本文
深刻でも明るい患者の背景にあるもの

2026/02/17

サンドウィッチマンの「病院ラジオ」

今回は、埼玉のがんセンターを訪問した。

患者さんが、闘病状況や気持ちを語ってくれる。

 

どなたも大変な状況で頑張られているが

その中のお一人、50代のお母さんは

ものすごく明るい。

 

大腸がんの手術を終えて、さらに

8クールもの抗がん剤治療を受けた。

私はがんの手術後

6クールと言われて、無理!と思った。

先生にも、これ以上無理と言った。

 

6回でも途方に暮れるのに

このお母さんは、8回を

あと7回、あと6回、あと5回、と数え

最後の1回を終えたときの感動を語られた。

 

よく頑張られた。が、

間もなく肺への遠隔転移が見つかる。

 

えーーーっ

頑張った人は報われるんじゃ…?

課題内容
上の「病院ラジオ」についての文章を、全文そのまま繰り返せ。

データ抜粋
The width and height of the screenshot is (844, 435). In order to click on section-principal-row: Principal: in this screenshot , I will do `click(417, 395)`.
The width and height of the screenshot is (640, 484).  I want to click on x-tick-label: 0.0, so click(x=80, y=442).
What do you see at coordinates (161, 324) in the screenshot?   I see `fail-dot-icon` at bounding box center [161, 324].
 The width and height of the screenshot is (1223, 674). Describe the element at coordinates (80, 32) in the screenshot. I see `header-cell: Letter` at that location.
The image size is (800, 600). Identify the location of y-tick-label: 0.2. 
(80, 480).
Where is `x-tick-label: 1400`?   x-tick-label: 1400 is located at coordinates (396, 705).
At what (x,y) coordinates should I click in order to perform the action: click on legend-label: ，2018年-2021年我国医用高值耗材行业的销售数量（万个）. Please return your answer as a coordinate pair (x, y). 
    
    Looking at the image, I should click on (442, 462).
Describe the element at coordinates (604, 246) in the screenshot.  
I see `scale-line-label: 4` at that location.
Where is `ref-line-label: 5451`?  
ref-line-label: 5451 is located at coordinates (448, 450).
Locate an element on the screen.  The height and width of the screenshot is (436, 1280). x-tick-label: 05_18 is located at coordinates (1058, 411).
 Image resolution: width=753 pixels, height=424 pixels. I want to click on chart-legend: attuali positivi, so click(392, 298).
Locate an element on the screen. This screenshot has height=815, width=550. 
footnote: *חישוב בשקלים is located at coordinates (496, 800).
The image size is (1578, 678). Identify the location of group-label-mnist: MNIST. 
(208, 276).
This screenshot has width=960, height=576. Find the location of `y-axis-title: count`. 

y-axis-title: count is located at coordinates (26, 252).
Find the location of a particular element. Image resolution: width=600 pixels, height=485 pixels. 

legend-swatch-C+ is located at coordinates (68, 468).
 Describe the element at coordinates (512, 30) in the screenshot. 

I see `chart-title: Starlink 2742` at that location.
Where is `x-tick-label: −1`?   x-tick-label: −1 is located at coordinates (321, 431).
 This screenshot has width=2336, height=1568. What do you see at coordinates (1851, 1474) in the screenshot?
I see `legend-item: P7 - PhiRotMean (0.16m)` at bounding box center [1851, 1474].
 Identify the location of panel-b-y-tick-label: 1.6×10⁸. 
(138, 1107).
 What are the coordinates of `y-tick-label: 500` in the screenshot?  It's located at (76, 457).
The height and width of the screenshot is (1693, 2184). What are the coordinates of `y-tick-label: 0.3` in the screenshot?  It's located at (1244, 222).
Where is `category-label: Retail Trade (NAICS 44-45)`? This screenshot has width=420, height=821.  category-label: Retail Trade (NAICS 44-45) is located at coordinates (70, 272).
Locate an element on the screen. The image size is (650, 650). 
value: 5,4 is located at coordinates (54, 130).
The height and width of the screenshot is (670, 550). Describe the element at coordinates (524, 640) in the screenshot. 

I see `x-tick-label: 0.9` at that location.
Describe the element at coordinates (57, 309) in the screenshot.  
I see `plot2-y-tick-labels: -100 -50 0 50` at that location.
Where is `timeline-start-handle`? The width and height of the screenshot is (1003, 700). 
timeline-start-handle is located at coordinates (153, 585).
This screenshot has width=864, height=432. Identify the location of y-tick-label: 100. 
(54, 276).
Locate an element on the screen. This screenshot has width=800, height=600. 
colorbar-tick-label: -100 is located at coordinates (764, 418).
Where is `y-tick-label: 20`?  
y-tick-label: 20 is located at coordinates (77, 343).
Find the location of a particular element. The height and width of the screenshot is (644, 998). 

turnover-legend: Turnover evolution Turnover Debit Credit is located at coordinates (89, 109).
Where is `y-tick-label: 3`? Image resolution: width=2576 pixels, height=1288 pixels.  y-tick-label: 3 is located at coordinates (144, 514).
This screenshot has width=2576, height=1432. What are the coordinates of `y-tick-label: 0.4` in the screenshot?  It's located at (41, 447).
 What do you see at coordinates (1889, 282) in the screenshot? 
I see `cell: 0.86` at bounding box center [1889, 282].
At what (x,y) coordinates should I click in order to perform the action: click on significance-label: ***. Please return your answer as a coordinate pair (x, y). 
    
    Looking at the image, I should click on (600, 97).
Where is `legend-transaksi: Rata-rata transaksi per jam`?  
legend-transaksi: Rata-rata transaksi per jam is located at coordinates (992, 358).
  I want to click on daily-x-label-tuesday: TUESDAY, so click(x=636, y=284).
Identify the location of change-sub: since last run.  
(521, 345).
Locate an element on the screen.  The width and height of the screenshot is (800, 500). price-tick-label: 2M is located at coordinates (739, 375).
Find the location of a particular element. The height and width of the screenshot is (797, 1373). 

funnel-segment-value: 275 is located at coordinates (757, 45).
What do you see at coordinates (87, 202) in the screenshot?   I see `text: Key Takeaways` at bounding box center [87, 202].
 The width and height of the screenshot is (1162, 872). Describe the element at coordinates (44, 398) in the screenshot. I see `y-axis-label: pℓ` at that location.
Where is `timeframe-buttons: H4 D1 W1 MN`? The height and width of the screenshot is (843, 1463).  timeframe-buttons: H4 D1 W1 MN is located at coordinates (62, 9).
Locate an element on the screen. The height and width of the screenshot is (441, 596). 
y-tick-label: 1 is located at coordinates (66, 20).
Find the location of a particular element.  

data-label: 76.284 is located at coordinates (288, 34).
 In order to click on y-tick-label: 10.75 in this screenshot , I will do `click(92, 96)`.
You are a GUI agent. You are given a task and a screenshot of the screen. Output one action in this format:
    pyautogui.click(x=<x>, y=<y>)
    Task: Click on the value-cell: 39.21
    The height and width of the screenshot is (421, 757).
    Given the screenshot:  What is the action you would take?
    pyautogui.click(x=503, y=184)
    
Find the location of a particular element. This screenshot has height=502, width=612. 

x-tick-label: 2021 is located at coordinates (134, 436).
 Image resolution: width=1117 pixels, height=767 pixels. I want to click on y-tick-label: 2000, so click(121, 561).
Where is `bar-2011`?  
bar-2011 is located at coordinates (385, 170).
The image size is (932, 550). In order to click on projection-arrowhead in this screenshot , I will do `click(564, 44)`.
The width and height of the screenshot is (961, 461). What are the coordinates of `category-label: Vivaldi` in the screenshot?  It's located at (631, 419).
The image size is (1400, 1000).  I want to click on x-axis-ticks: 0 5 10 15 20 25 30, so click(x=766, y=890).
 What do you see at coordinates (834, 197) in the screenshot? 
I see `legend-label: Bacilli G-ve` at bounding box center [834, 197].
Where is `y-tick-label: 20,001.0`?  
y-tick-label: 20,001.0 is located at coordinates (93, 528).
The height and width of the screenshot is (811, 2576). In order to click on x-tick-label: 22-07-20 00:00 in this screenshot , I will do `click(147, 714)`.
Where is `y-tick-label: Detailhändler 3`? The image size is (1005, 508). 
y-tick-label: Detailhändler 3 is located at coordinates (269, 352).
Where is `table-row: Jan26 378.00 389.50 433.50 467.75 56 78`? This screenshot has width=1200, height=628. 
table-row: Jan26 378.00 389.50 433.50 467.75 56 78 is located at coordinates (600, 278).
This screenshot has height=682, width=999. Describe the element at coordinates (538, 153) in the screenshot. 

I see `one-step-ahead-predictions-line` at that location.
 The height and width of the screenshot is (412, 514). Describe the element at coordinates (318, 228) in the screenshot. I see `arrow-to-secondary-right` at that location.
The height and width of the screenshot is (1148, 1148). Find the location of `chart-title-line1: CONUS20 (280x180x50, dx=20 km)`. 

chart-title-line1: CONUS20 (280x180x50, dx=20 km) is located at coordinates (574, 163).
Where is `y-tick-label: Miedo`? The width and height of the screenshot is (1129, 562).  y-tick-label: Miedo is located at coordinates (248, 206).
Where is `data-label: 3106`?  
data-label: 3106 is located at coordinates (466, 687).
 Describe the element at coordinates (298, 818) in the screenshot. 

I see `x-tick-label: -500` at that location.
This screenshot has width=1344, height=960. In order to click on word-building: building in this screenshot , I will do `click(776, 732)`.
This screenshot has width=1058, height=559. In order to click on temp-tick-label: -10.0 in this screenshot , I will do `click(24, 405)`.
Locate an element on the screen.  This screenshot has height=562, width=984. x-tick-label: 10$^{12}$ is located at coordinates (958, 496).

実行結果
深刻でも明るい患者の背景にあるもの

2026/02/17

サンドウィッチマンの「病院ラジオ」

今回は、埼玉のがんセンターを訪問した。

患者さんが、闘病状況や気持ちを語ってくれる。

 

どなたも大変な状況で頑張られているが

その中のお一人、50代のお母さんは

ものすごく明るい。

 

大腸がんの手術を終えて、さらに

8クールもの抗がん剤治療を受けた。

私はがんの手術後

6クールと言われて、無理!と思った。

先生にも、これ以上無理と言った。

 

6回でも途方に暮れるのに

このお母さんは、8回を

あと7回、あと6回、あと5回、と数え

最後の1回を終えたときの感動を語られた。

 

よく頑張られた。が、

間もなく肺への遠隔転移が見つかる。

 

えーーーっ

頑張った人は報われるんじゃ…?